Inspired by my recent reading of The Beekman 1802 Heirloom Dessert Cookbook and my desire to eat something sweet and springy (for it is indeed springy in this part of the world, believe it or not!), I decided the next recipe to appear here at RTET would be this delectably tropical pound cake, an heirloom dessert from my own family. This is one from my maternal grandmother, in all likelihood adopted from the label on a can of pineapple back in the ‘60s, but it is SO much more delicious than a glance at the ingredients would lead you to believe. On top of that, it is fast and simple to make. Like the Baked Manhattan recipe in the abovementioned cookbook, this one is more about assembly than actual cooking, resulting in a tasty and impressive dessert ready to be nommed in record time. The pound cake is buttery without being heavy, somehow, and the Cool Whip creates an icing substitute that is light and fluffy. Pretty to look at, delicious with tea or milk…you’ll be hard-pressed to stop at just one slice.

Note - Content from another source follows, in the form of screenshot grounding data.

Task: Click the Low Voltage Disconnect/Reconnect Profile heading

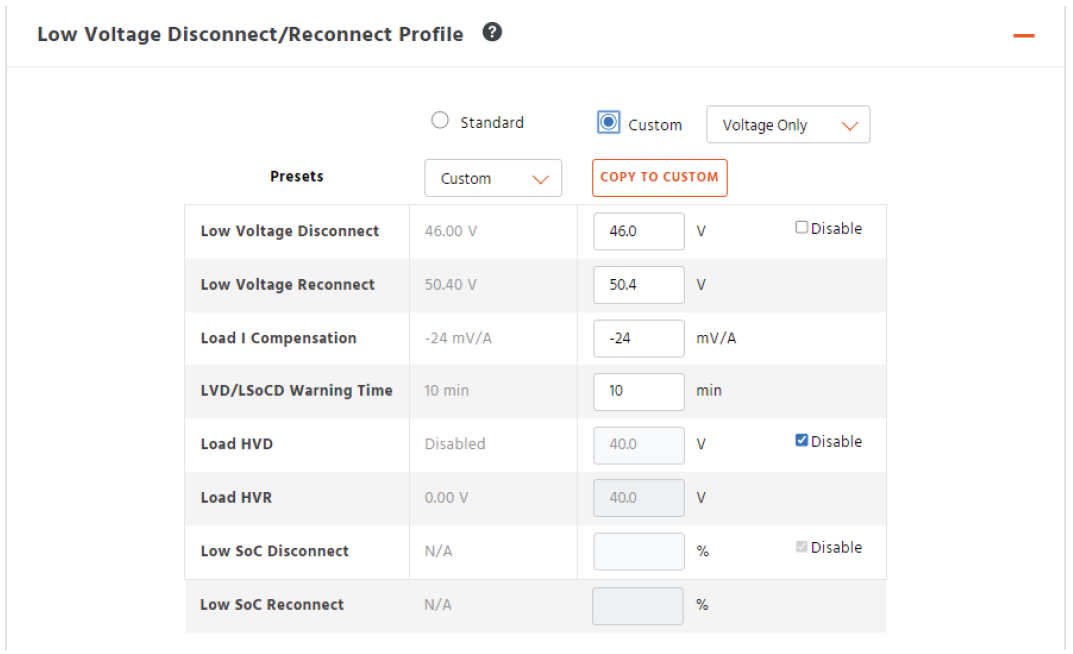Action: [x=250, y=34]
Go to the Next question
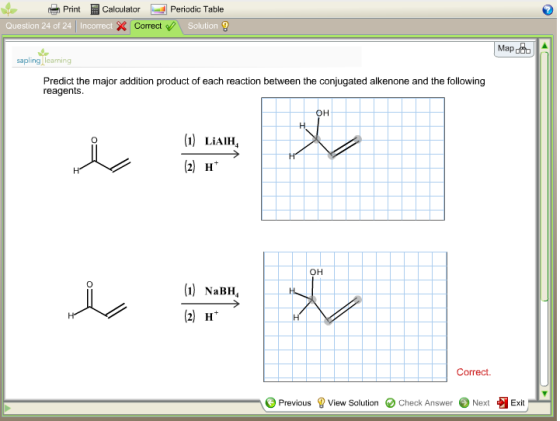560x421 pixels. [474, 403]
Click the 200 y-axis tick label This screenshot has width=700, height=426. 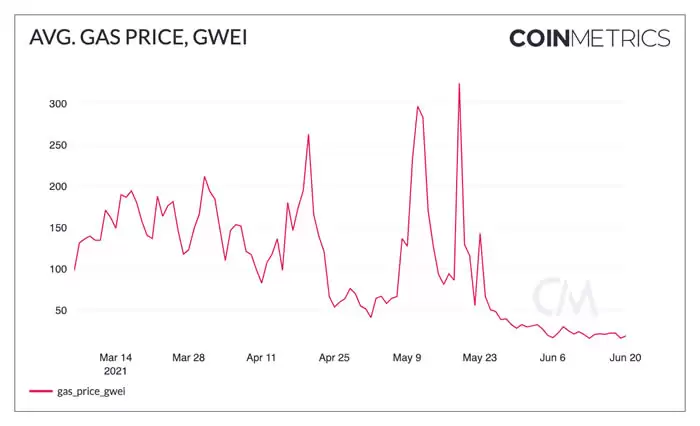click(56, 186)
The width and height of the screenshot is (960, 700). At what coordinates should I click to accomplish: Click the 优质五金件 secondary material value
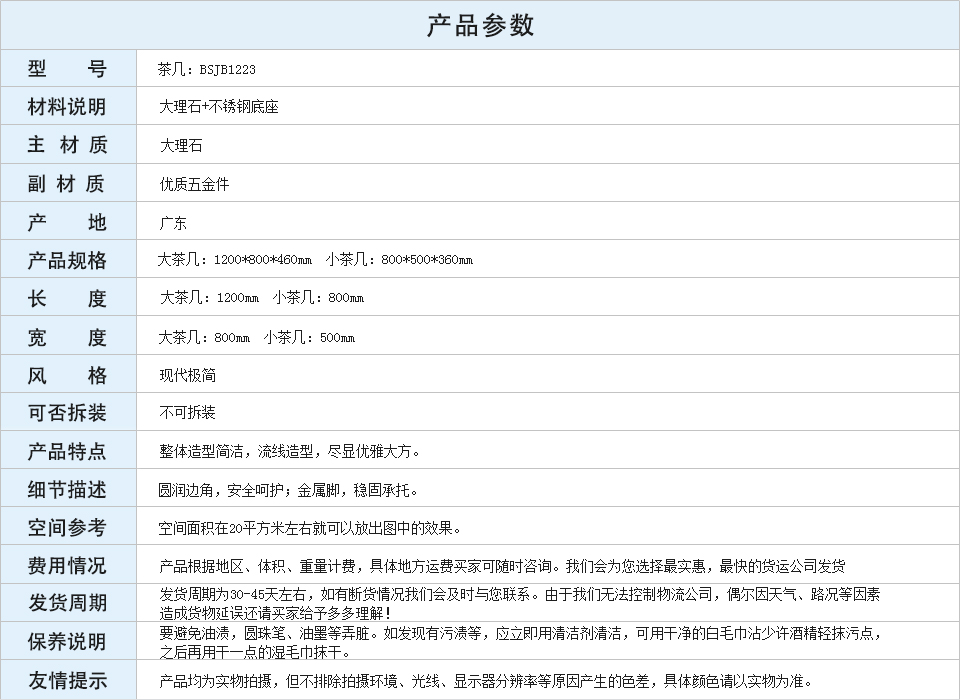pos(194,184)
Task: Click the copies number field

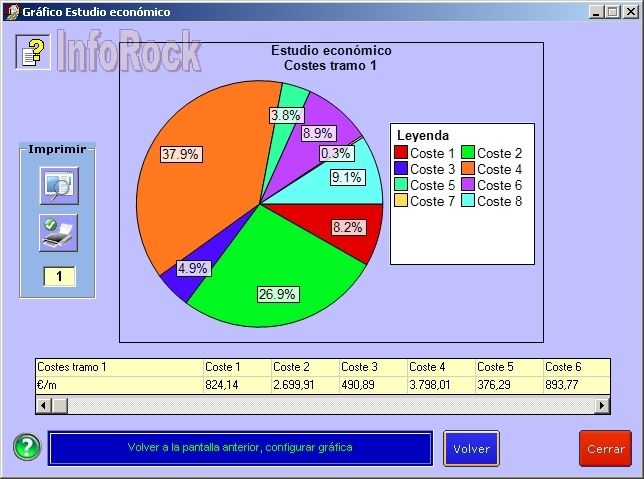Action: pyautogui.click(x=59, y=276)
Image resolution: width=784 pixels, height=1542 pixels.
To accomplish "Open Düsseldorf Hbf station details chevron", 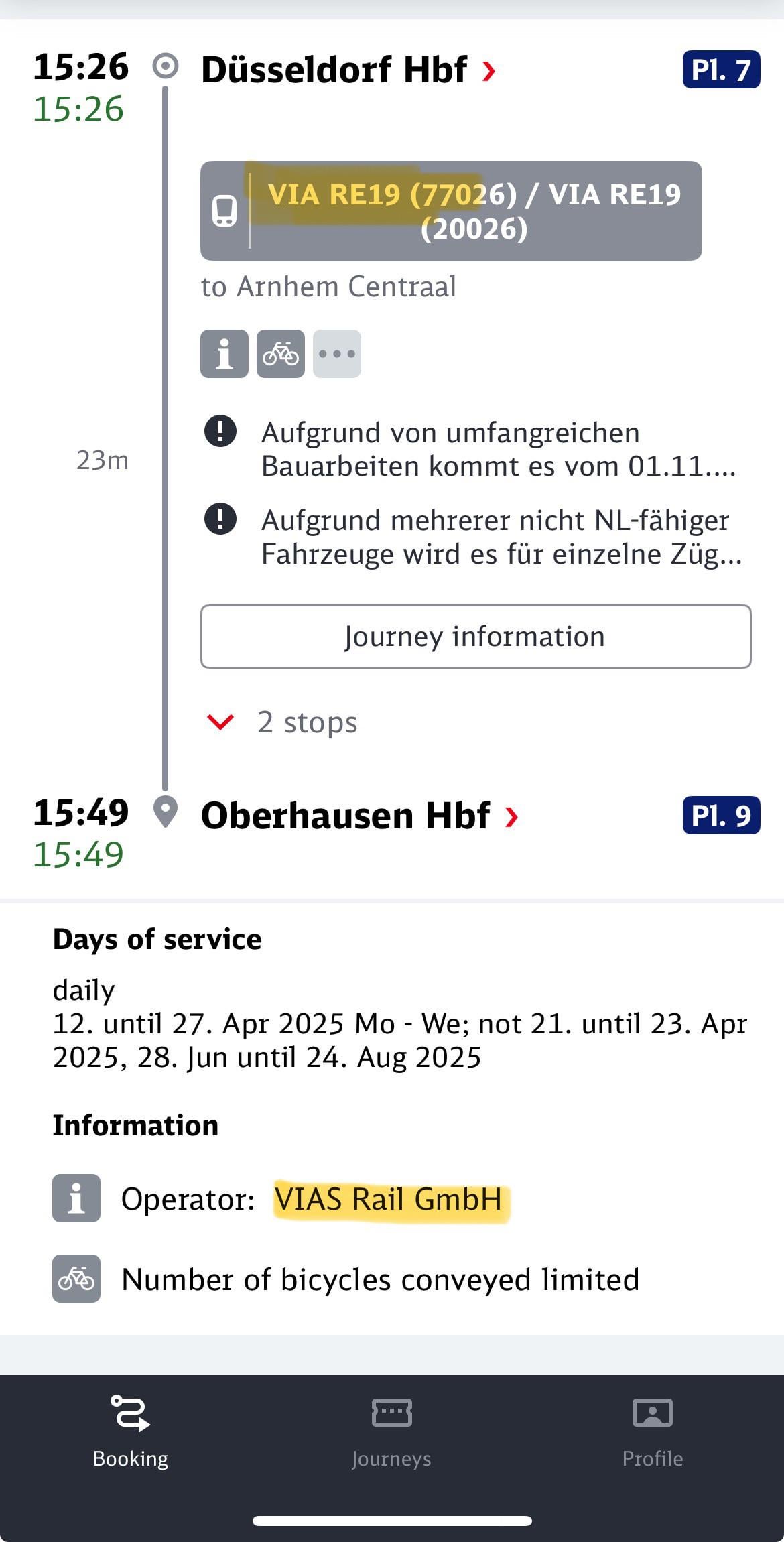I will pos(489,70).
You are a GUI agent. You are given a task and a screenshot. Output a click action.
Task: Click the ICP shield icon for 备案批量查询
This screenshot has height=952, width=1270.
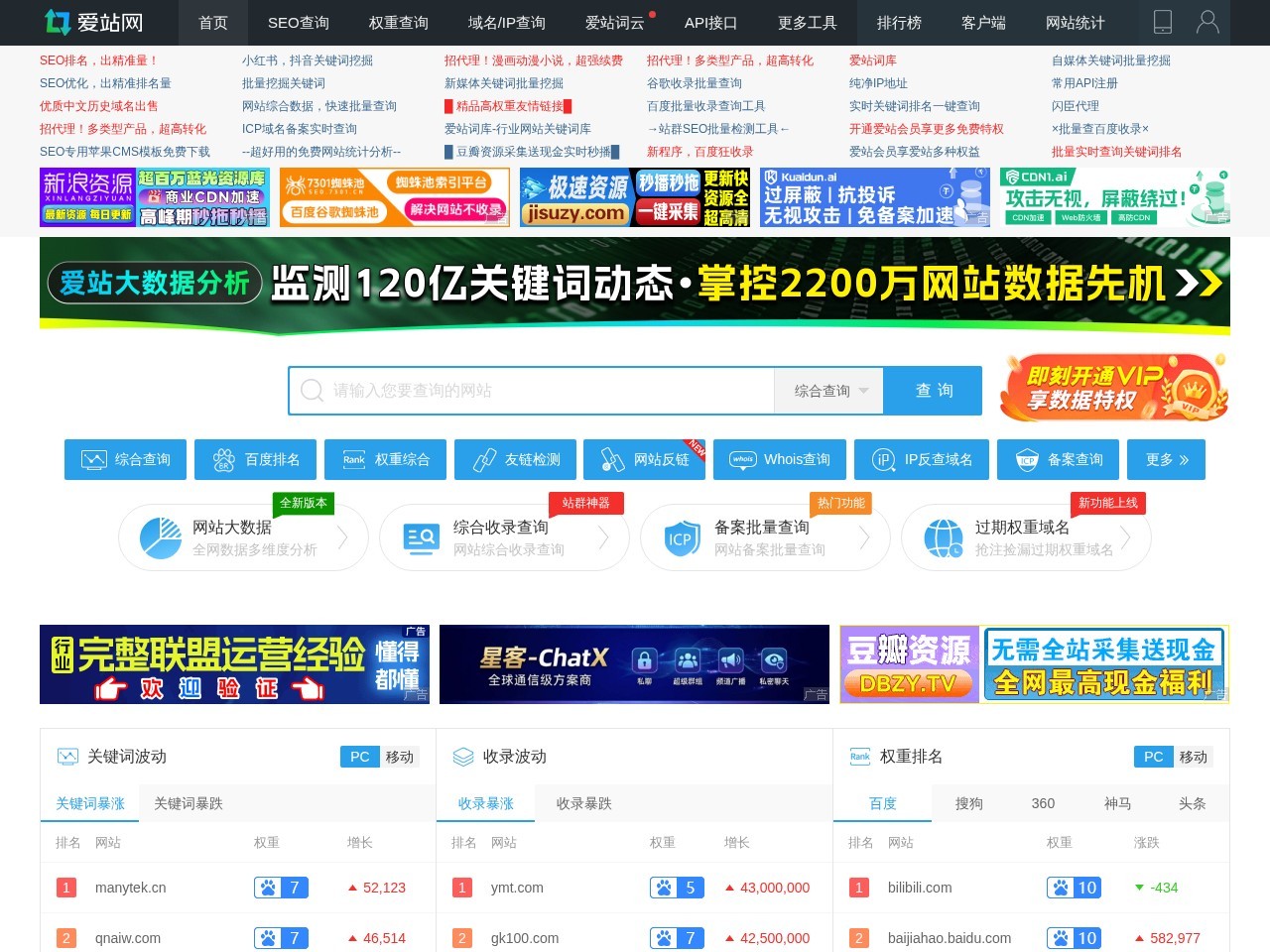[681, 538]
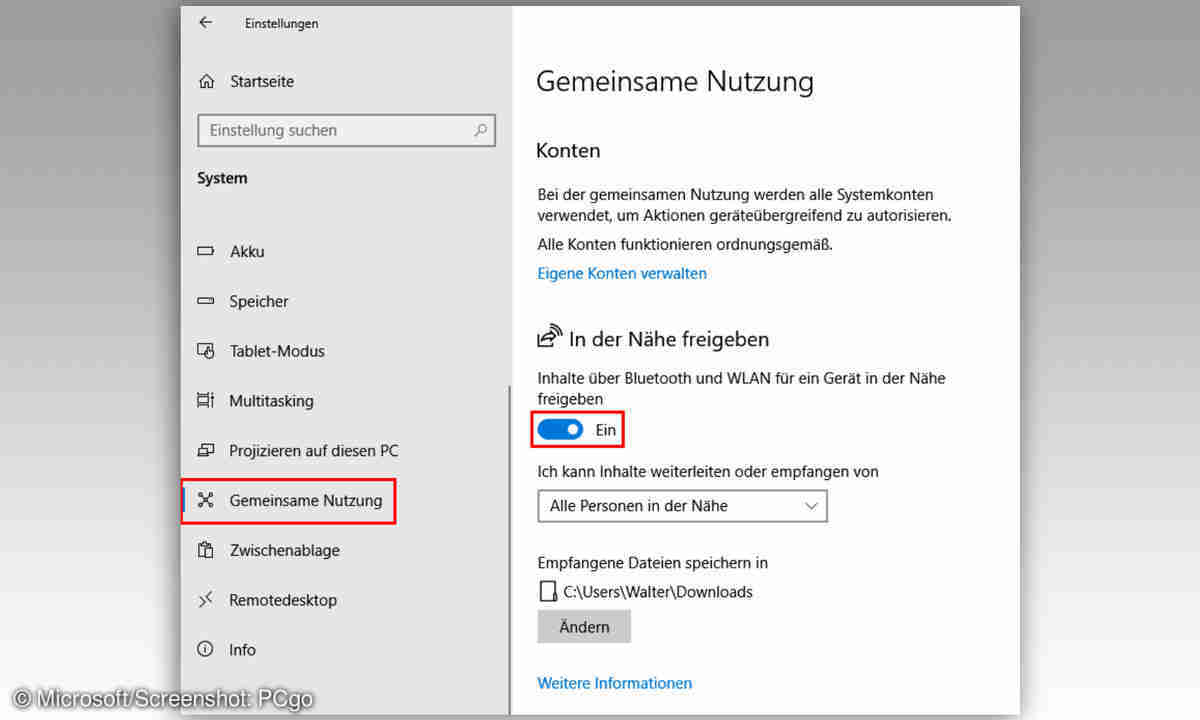
Task: Click the Ändern button
Action: (584, 627)
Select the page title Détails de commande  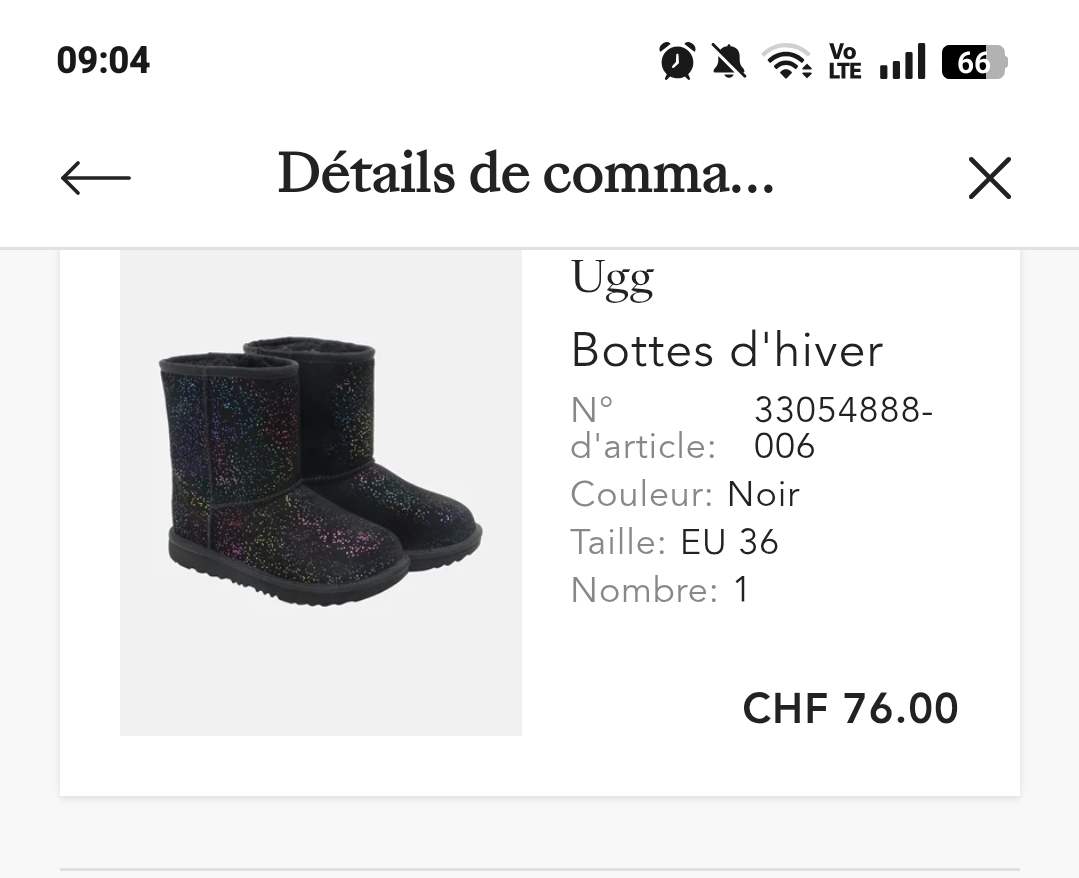pos(526,175)
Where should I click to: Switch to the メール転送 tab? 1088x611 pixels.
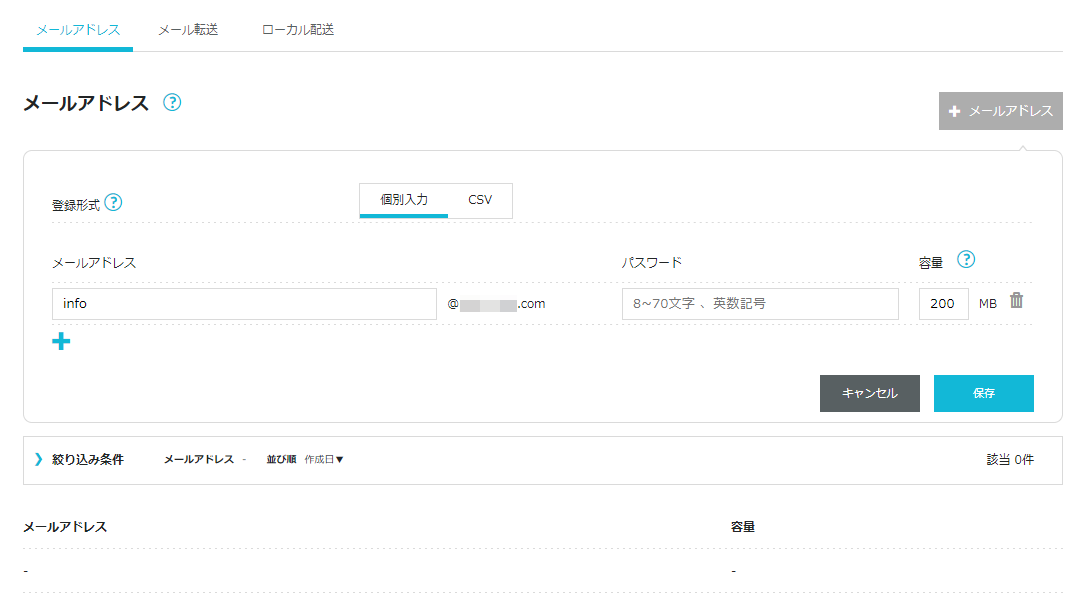(188, 30)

Granny’s Pineapple Golden Layer Cake
1 20-oz. can of crushed pineapple in juice
1 8-oz. container of frozen whipped topping, a.k.a. Cool Whip
1 pkg. (the 4 serving size) instant vanilla pudding mix
1 pkg. (16 oz.) frozen pound cake
1/3 C. pineapple juice
1/2 tsp. almond extract
1/4 C. sliced almonds
Pineapple slices for garnish, if desired
- Put the Cool Whip and pound cake in the refrigerator to thaw the night before you plan to make the cake.
- Everything thawed? Then we’re ready to go! Start by mixing the pineapple juice and almond extract together in a measuring cup. If you would like to make a grown-ups-only version of this cake, you can substitute 1/3 C. almond-flavored liqueur instead. I prefer a more pineapple-y taste, so I did the juice version here.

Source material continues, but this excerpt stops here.